Growing numbers of artificial intelligence applications are being developed and applied to biomedicine. These technologies introduce risks and benefits that must be assessed and managed. In one collaborative article, we discussed how long-standing principles of medical and scientific ethics can be applied to artificial intelligence. In another collaborative article, we focus on the role of AI in clinical and translational research (CTR), including preclinical research, clinical research, clinical implementation, and public (or population) health. For each CTR phase, we addressed challenges, successes, failures, and opportunities for AI. We present three complementary perspectives: (1) scoping literature review, (2) survey, and (3) analysis of federally funded projects.

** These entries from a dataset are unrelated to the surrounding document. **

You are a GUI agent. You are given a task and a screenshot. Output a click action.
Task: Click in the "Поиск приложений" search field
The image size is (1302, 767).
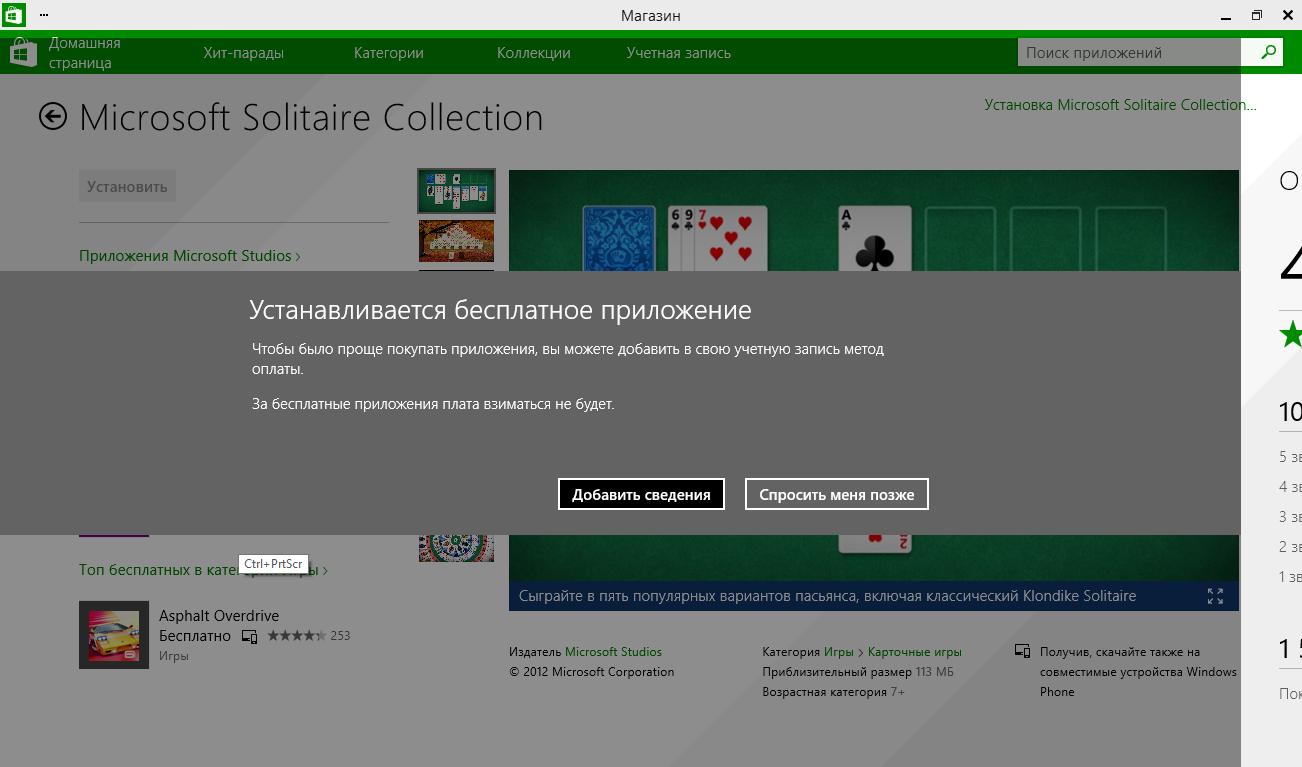coord(1128,53)
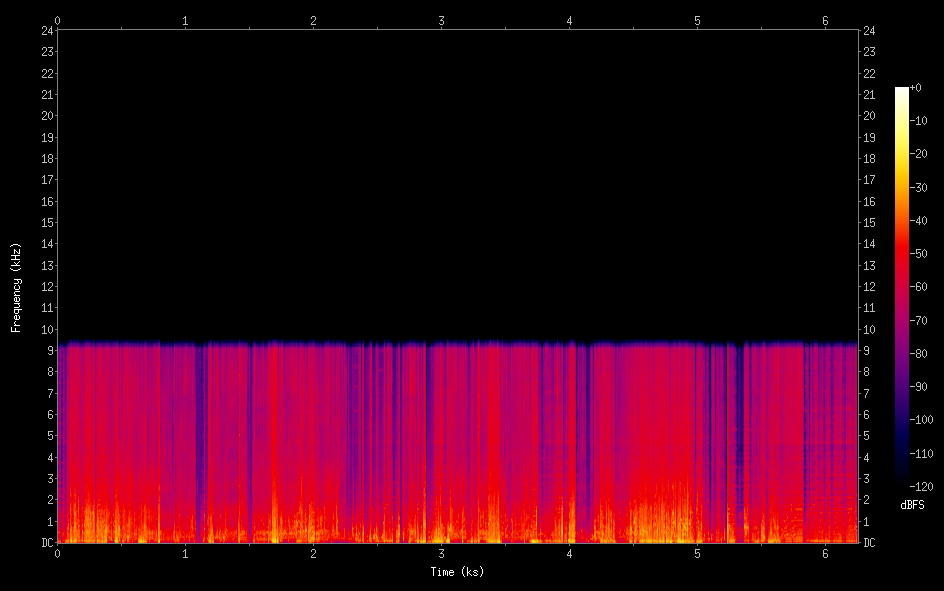This screenshot has width=944, height=591.
Task: Click the 6 ks tick on top time axis
Action: 826,20
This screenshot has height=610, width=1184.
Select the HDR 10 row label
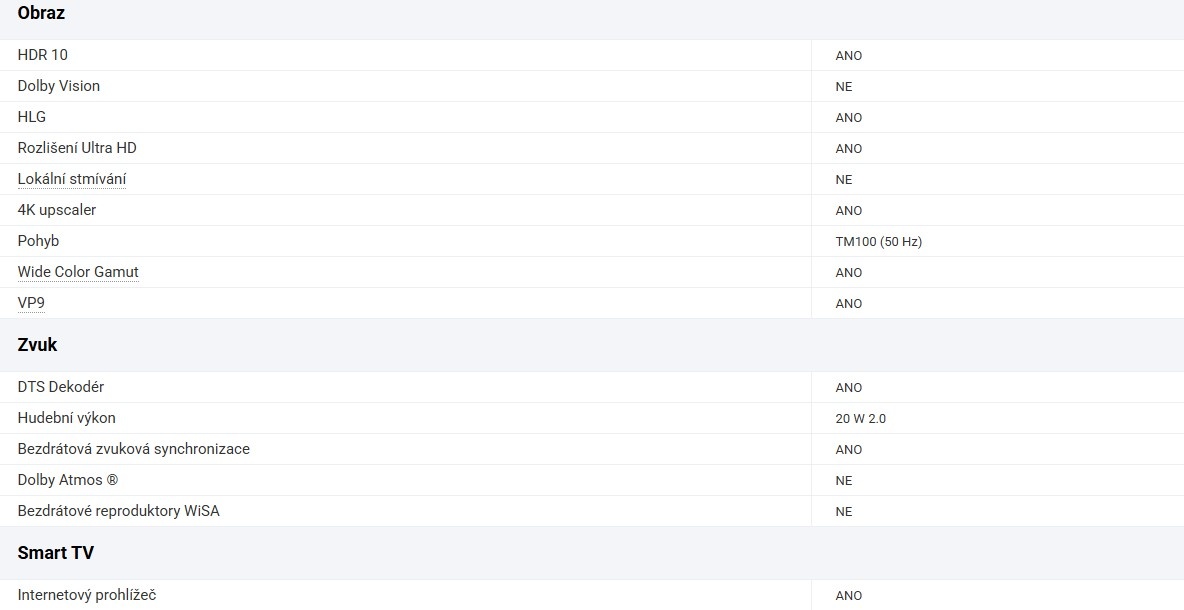pos(43,55)
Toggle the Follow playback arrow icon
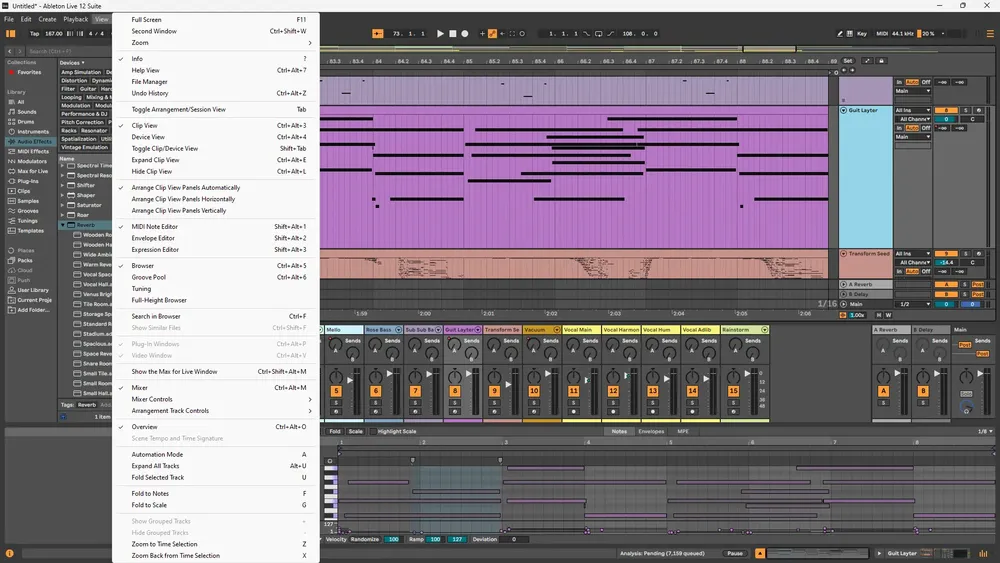1000x563 pixels. coord(378,34)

In a collaborative review paper, we presented the existing sustainability models for open-source software (OSS) and describes 10 OSS use cases, including 3D Slicer, Bioconductor, Cytoscape, Globus, i2b2 (Informatics for Integrating Biology and the Bedside) and tranSMART, Insight Toolkit, Linux, Observational Health Data Sciences and Informatics tools, R, and REDCap (Research Electronic Data Capture), in 10 sustainability aspects: governance, documentation, code quality, support, ecosystem collaboration, security, legal, finance, marketing, and dependency hygiene.

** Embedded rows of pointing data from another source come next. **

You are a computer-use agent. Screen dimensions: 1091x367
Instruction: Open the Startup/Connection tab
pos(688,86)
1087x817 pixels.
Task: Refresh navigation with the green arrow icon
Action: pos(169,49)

The development of a medical information system must include comprehensive evaluation of its successes and deficiencies when applied in real-world scenarios. During her internship at the U.S. CDC, Ye designed an evaluation plan to study the effectiveness of an EMR alerting service. This plan showed how to take into account the objectives of major stakeholders, select an evaluation framework, identify evaluation elements, and clarify measurement methods. In the plan, Ye recommends the evaluation of causal relationships among input, process, and outcomes, as well as correlations between objective and subjective indicators. These causal relationships can indicate the validity of many measurements. This evaluation could be easily adapted for evaluation of other information systems.

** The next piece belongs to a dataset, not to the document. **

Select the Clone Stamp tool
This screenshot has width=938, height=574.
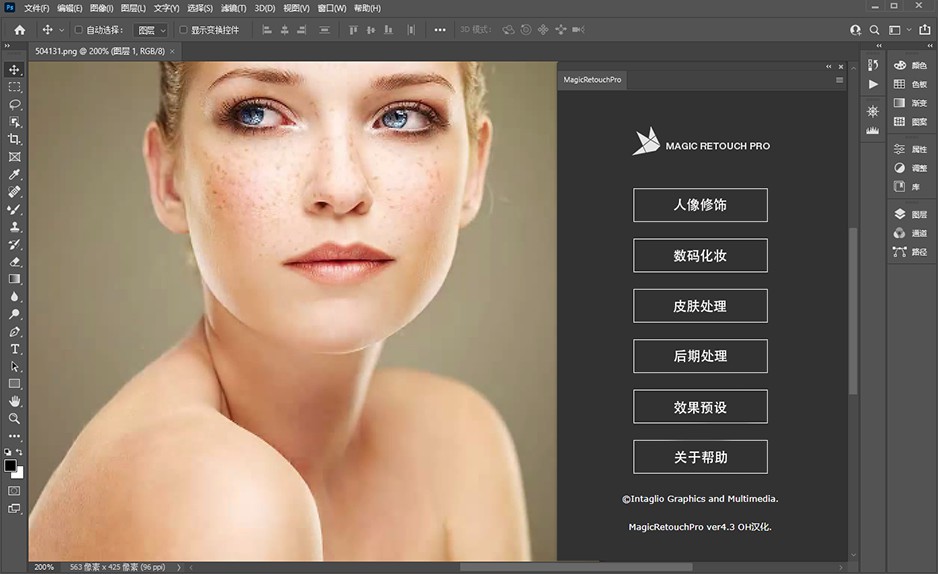point(15,227)

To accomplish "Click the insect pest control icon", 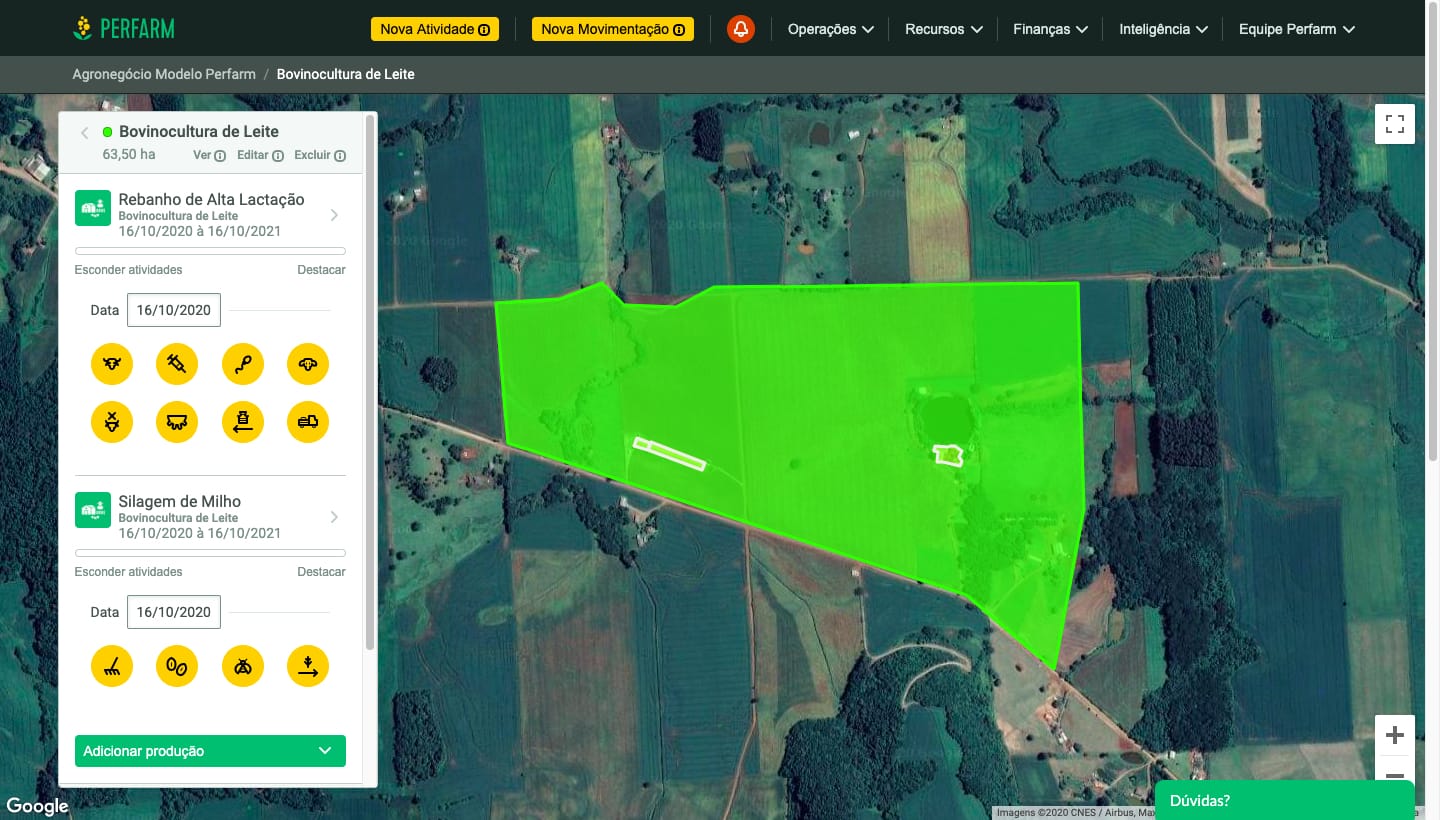I will tap(242, 667).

Malignant mesothelioma is a devastating cancer that is often caused by exposure to certain mineral fibers, particularly asbestos, in the environment or workplace. To better understand the risk factors associated with this disease, the National Mesothelioma Virtual Bank (NMVB) has been collecting detailed information on the industry, occupation, and exposure history of mesothelioma patients across the United States. This collaborative effort, led by the Departments of Biomedical Informatics and Pathology at the University of Pittsburgh and funded by a grant from the National Institute of Occupational Health and Safety of the Centers for Disease Control and Prevention, aims to provide a valuable resource for studying the high-risk industries and jobs that may put workers at risk for mesothelioma. Our laboratory is working in partnership with the CDC NIOSH to standardize the data collected by the NMVB, describe the natural history of patient cohorts' occupations, compare work history differences between genders, and explore potential risk factors that may impact the survival time of mesothelioma patients. Additionally, we are pleased to provide feedback and improvement suggestions on data collection when utilizing the NMVB cohort for research purposes.